According to a new advisory from Radware, a hacktivist group called DragonForce Malaysia, “with the assistance of several other threat groups, has begun indiscriminately scanning, defacing and launching denial-of-service attacks against numerous websites in India.” In addition to DDoS, their targeted campaign – dubbed “OpsPatuk” – involves advanced threat actors “leveraging current exploits, breaching networks and leaking data.”
DragonForce Malaysia – best known for their hacktivism in support of the Palestinian cause – have turned their attention on India this time, in response to a controversial comment made by a Hindu political spokesperson about the Prophet Mohammed.
According to the advisory, OpsPatuk remains ongoing today.
The Casus Belli
In a televised debate last month, Nupur Sharma – a spokesperson for the Hindu nationalist Bharatiya Janata Party (BJP) – made controversial remarks regarding the age of the Prophet Mohammed’s third wife, Aisha. Widespread outrage followed, involving statements from leaders in the Muslim world, widespread protests, and the outsting of Sharma herself from BJP.
Then, beginning on June 10, DragonForce Malaysia entered the fray. Their new offensive against the government of India was first enshrined in a tweet:
Greetings The Government of India. We Are DragonForce Malaysia. This is a special operation on the insult of our Prophet Muhammad S.A.W. India Government website hacked by DragonForce Malaysia. We will never remain silent. Come Join This Operation ! #OpsPatuk Engaged
The new advisory confirms that the group has used DDoS to perform “numerous defacements across India,” pasting their logo and messaging to targeted websites.
The group also “claimed to have breached and leaked data from various government agencies, financial institutions, universities, service providers, and several other Indian databases.”
The researchers also observed other hacktivists – ‘Localhost’, ‘M4NGTX’, ‘1887’, and ‘RzkyO’ – joining the party, “defacing multiple websites across India in the name of their religion.”
Who are DragonForce Malaysia?
DragonForce Malaysia is a hacktivist group in the vein of Anonymous. They’re connected by political goals, with a penchant for sensationalism. Their social media channels and website forums – used for everything “ranging from running an eSports team to launching cyberattacks” – are visited by tens of thousands of users.
In the past, DragonForce have launched attacks against organizations and government entities across the Middle East and Asia. Their favorite target has been Israel, having launched multiple operations – #OpsBedil, #OpsBedilReloaded and #OpsRWM – against the nation and its citizens.

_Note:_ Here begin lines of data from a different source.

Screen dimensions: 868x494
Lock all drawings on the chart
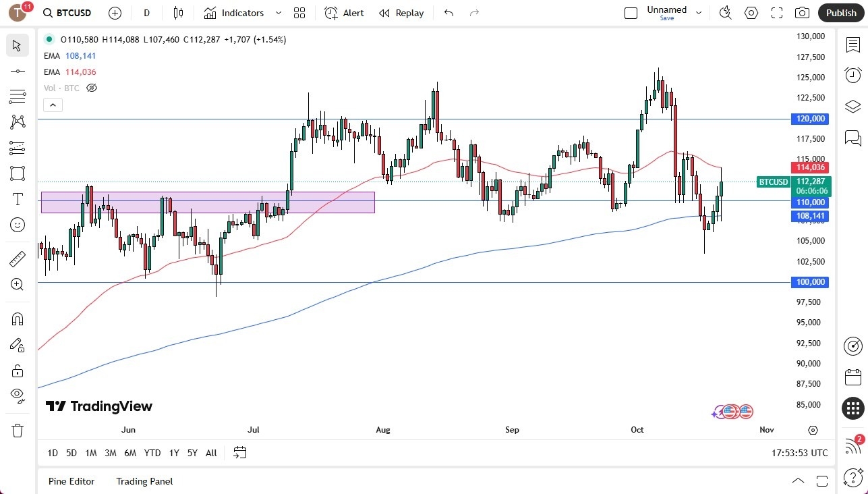pos(18,370)
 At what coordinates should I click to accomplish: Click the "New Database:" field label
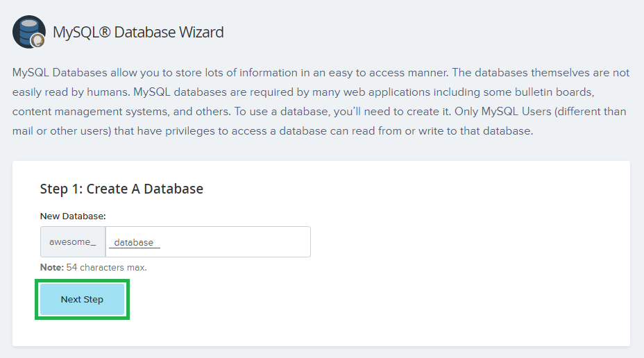(72, 216)
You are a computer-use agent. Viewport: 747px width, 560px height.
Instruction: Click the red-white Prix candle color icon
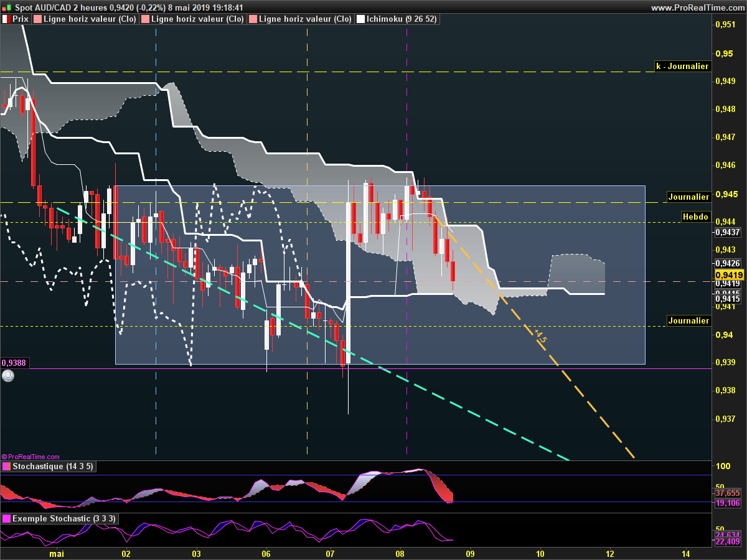point(6,19)
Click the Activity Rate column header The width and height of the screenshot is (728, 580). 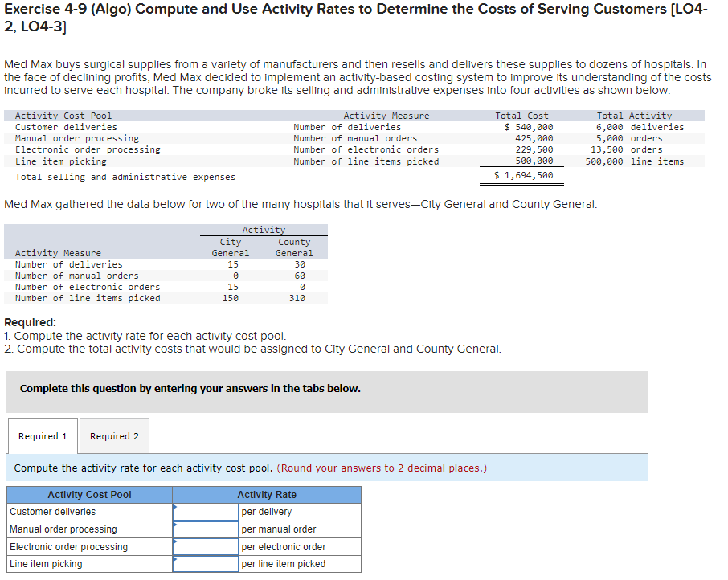pos(266,494)
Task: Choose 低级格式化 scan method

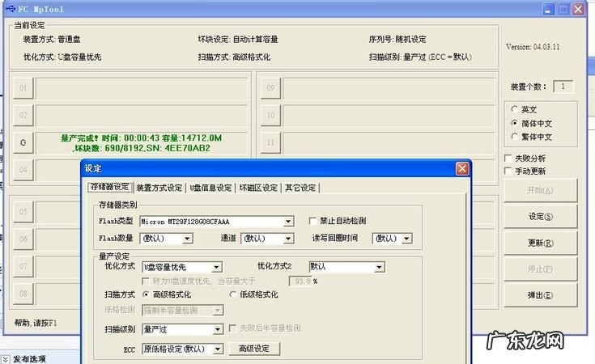Action: point(234,294)
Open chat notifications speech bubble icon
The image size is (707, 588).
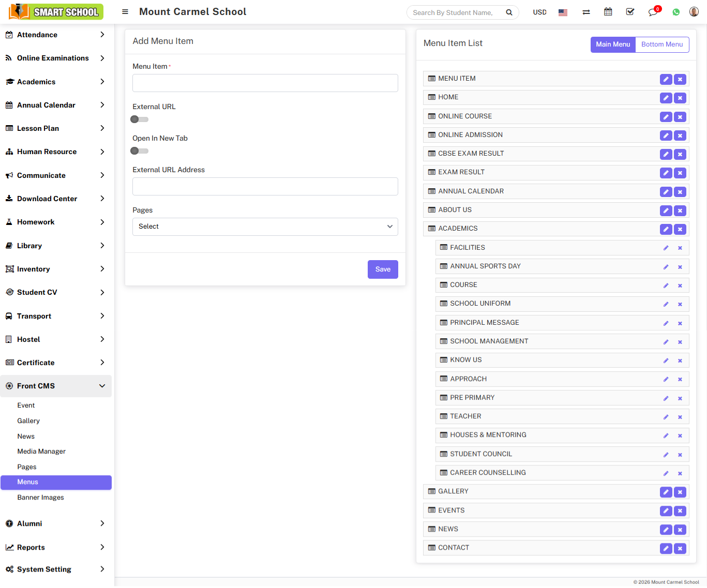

According to the authors of the advisory, DragonForce are “not considered an advanced or a persistent threat group, nor are they currently considered to be sophisticated. But where they lack sophistication, they make up for it with their organizational skills and ability to quickly disseminate information to other members.” Like Anonymous and the Low Orbit Ion Cannon, DragonForce weaponizes their own open source DoS tools – Slowloris, DDoSTool, DDoS-Ripper, Hammer, and more – in choreographed, flashy website defacements.

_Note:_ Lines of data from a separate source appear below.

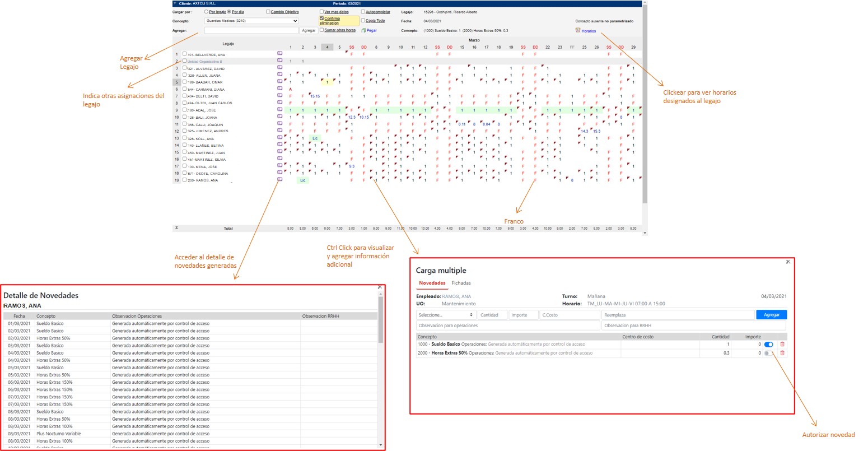Select the Por legajo radio button
This screenshot has height=451, width=868.
tap(207, 12)
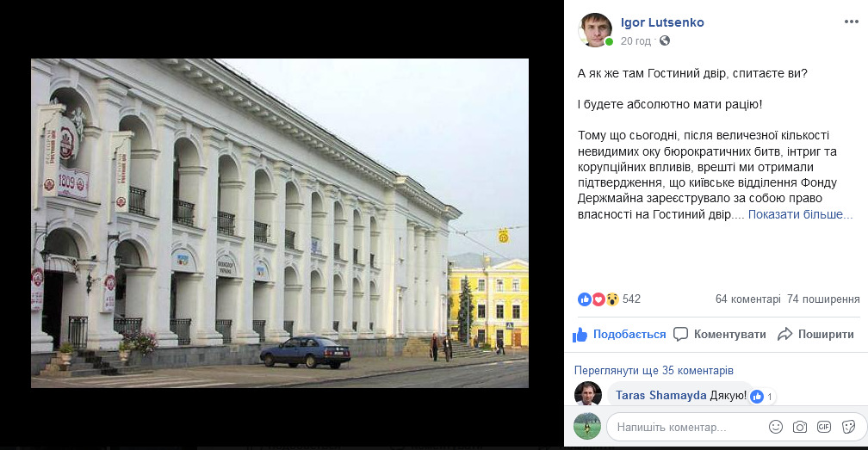The width and height of the screenshot is (868, 450).
Task: Click the share arrow icon
Action: pos(785,334)
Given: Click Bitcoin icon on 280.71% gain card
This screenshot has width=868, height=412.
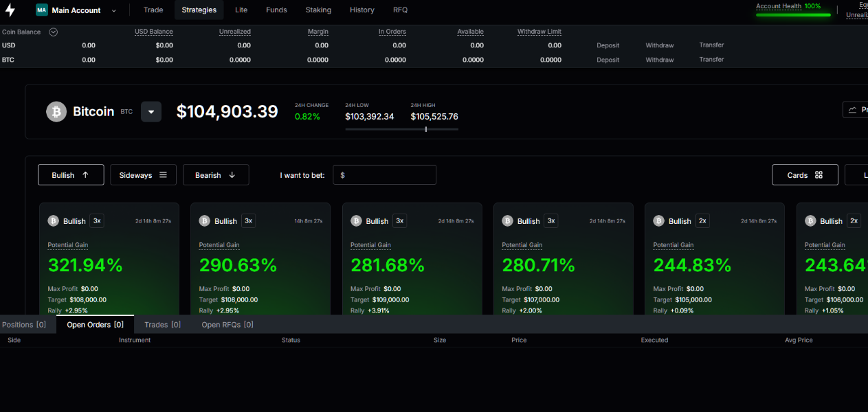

Some members, “over the last year, have demonstrated the ability and desire to evolve into a highly sophisticated threat group.” Among other things, that’s included leveraing publicly disclosed vulnerabilities. In OpsPatuk, for example, they’ve been working with the recently discovered CVE-2022-26134.
“DragonForce Malaysia and its associates have proven their ability to adapt and evolve with the threat landscape in the last year,” concluded the authors. With no signs of slowing down, “Radware expects DragonForce Malaysia to continue launching new reactionary campaigns based on their social, political, and religious affiliations in the foreseeable future.”